Dans le cadre de la Semaine Parisienne de Lutte contre le Racisme et l'Antisémitisme, le MAG Jeunes LGBT organise jeudi 21 mars la troisième édition de la Conférence sur la convergence des luttes LGBT+ et anti-raciste. En tant que porte-paroles du CSF, Su participe à la discussion.




Bonjour, je suis Su, présidente du Collectif Sésame F. […] Avec mon propre vécu en tant que lesbienne immigrée et grâce aux observations approfondies dans mon parcours professionnel, je sens combien l’intersectionnalité est importante dans la lutte contre le racisme et les discriminations.


Pour les personnes LGBTQ+ chinoises, comme pour beaucoup d’autres, il faut subir la double peine imposée par l’homophobie et par la pensée raciste. En tant qu’asiatique, on subit des stéréotypes communs vis-à-vis de nos origines. Par exemple, on a tendance à penser que les asiatiques bien habillés et très polis sont des japonais ou des coréens. J’ai entendu aussi des personnes venues d’autres pays asiatiques, par exemple des Vietnamiens ou des thaïlandais dirent qu’ils souffraient d’être pris pour des Chinois. On s’habitue à dire que les Chinois aiment rester entre eux et n’ont pas d’esprit d’intégration, sans se rendre compte de la difficulté qu’il y a d’être migrant. On dit que les Chinois sont, soit trop polis, soit pas assez, sans avoir aucune idée de ce qu’est la différence culturelle. Les touristes chinois sont forcément riches, et les immigrés chinois, eux, travaillent dans la restauration ou comme ouvriers. Ils sont nés pour travailler et c’est normal de les payer moins pour les faire travailler plus. Les femmes chinoises, comme toutes autres femmes asiatiques, sont forcément plus douces et plus soumises, c’est là leur charme exotique. Selon notre âge, notre couche sociale, notre sexe, avant de subir les discriminations homophobes, on subit souvent, avant tout, des discriminations qui se multiplient et se mêlent avec des stéréotypes sur la Chine et les Chinois.
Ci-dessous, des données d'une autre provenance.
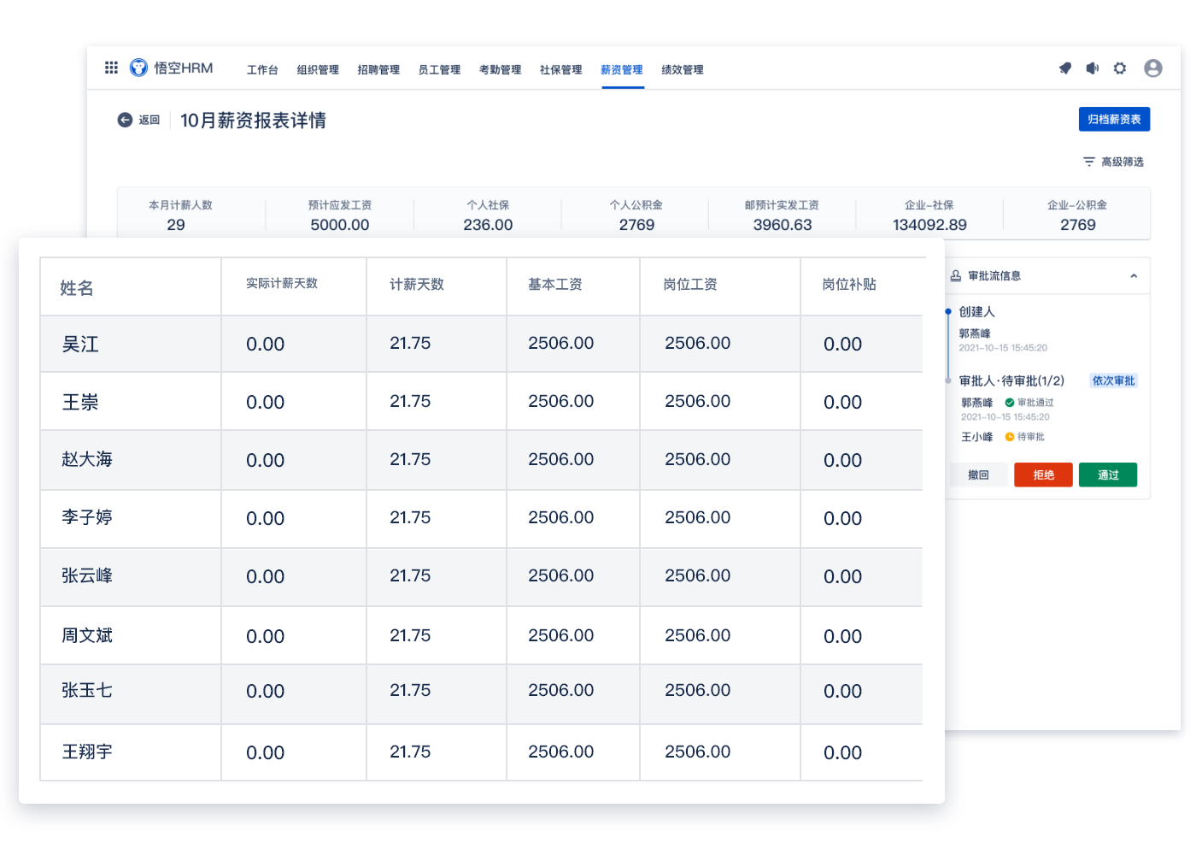Approve with the green 通过 button
This screenshot has width=1196, height=855.
(x=1107, y=475)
A part quelques cas radicaux où on nous siffle, on nous hurle dessus, ou on nous insulte, en utilisant directement des mots ou des phrases racistes et/ou homophobe, la plupart du temps, les personnes LGB chinoises sont confrontées à des discriminations ou à des traitements difficiles à identifier. Par exemple, quand on achète des choses ou qu’on demande des informations, on nous traite plus souvent avec moins de patience. Là, il est difficile de dire à quelle discrimination on fait référence. C’est parce que je suis Chinoise ? C’est parce que je suis une femme ? C’est parce que je ne parle pas bien le Français ? C’est parce que mon apparence ne correspond pas à l’image classique des femmes ? Ou c’est parce que mes vêtements sont jugés inappropriés ? Impossible de savoir. L’orientation sexuelle n’est pas toujours si visible, mais la couleur de peau et les marqueurs sociaux, oui. Voilà, à travers ces exemples quotidiens, je voulais montrer que dans la vie de tous les jours, identifier les discriminations différentes, ce n’est vraiment pas un travail facile. Et donc l’intersectionnalité est bien utile pour comprendre cette complexité.
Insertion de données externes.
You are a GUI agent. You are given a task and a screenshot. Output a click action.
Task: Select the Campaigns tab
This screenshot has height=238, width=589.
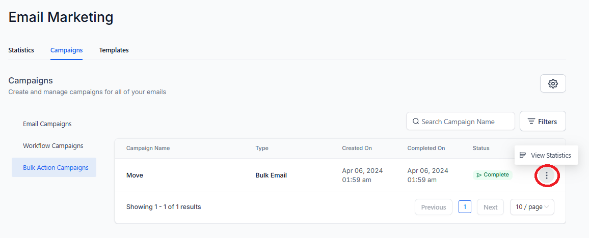66,50
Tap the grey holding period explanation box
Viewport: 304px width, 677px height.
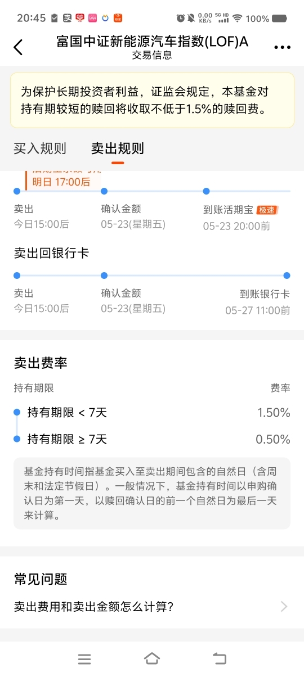coord(152,493)
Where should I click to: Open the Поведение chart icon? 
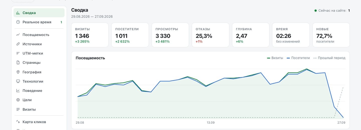(x=18, y=91)
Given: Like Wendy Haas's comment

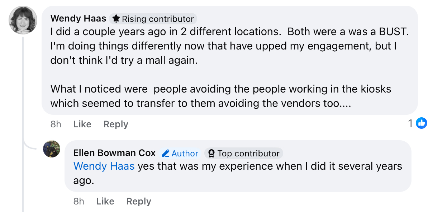Looking at the screenshot, I should (x=82, y=124).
Tous ces rapports dominants qui produisent des discriminations croisées, n’existent pas uniquement en dehors de la communauté LGBT. Ils existent aussi au sein même de la communauté. Ils créent de nouvelles formes discriminatoires et des relations hiérarchisées. Par exemple, parce que la Chine est moins démocratique et plus homophobe que la France. Sans analyser la situation de chacun, on suppose systématiquement que tous les Chinois veulent rester définitivement en France. Et donc, il peut naître dans une relation intime une sorte de doute dans la tête du partenaire français, qui peut supposer que l’autre veut profiter de lui, et de la possibilité pour les personnes de même sexe de se marier pour acquérir un titre de séjour de longue durée. C’est la vulnérabilité des migrants qui produit ce genre d’attitude blessante, et ça peut arriver dans un couple gay aussi bien que dans un couple lesbien.


Il y a aussi des discriminations exercées sur les LGB Chinois selon les sexes. Il y a des gays qui m’ont raconté que les hommes asiatiques ont des difficultés à trouver un Français pour construire une relation stable et équilibrée. Certains d’entre eux subissent aussi des discriminations pour trouver un partenaire sexuel. J’ai appris par un ami gay, que chaque fois, après du sexe occasionnel avec un Français ou un européen, aucun ne lui propose jamais de rester passer la nuit chez lui, malgré l’heure tardive. Il est obligé de rentrer chez lui, en banlieue, en plein milieu de la nuit. Il raconte ça comme si c’était normal. Et moi j’ai vérifié auprès de mes amis gays français, qui m’ont dit qu’entre les gays français, sauf si la soirée s’est très mal passée, on propose souvent à l’autre de rester, surtout après minuit. Enfin, dans un couple gay sino-français il y a souvent un écart d’âge assez important et bien sûr c’est toujours le Chinois qui est beaucoup plus jeune que le français blanc. Et la conséquence, c’est que, à l’image de cette hiérarchie entre l’Occidental blanc et le Chinois, certains LGB chinois reproduisent la même hiérarchie en méprisant les personnes d’une autre couleur ou d’une autre origine, notamment d’origine arabe et des « noirs ». Au sein de la communauté LGB chinois, ce genre de problèmes existe, et chez certains Chinois ou Chinoises, on peut même parler de racisme.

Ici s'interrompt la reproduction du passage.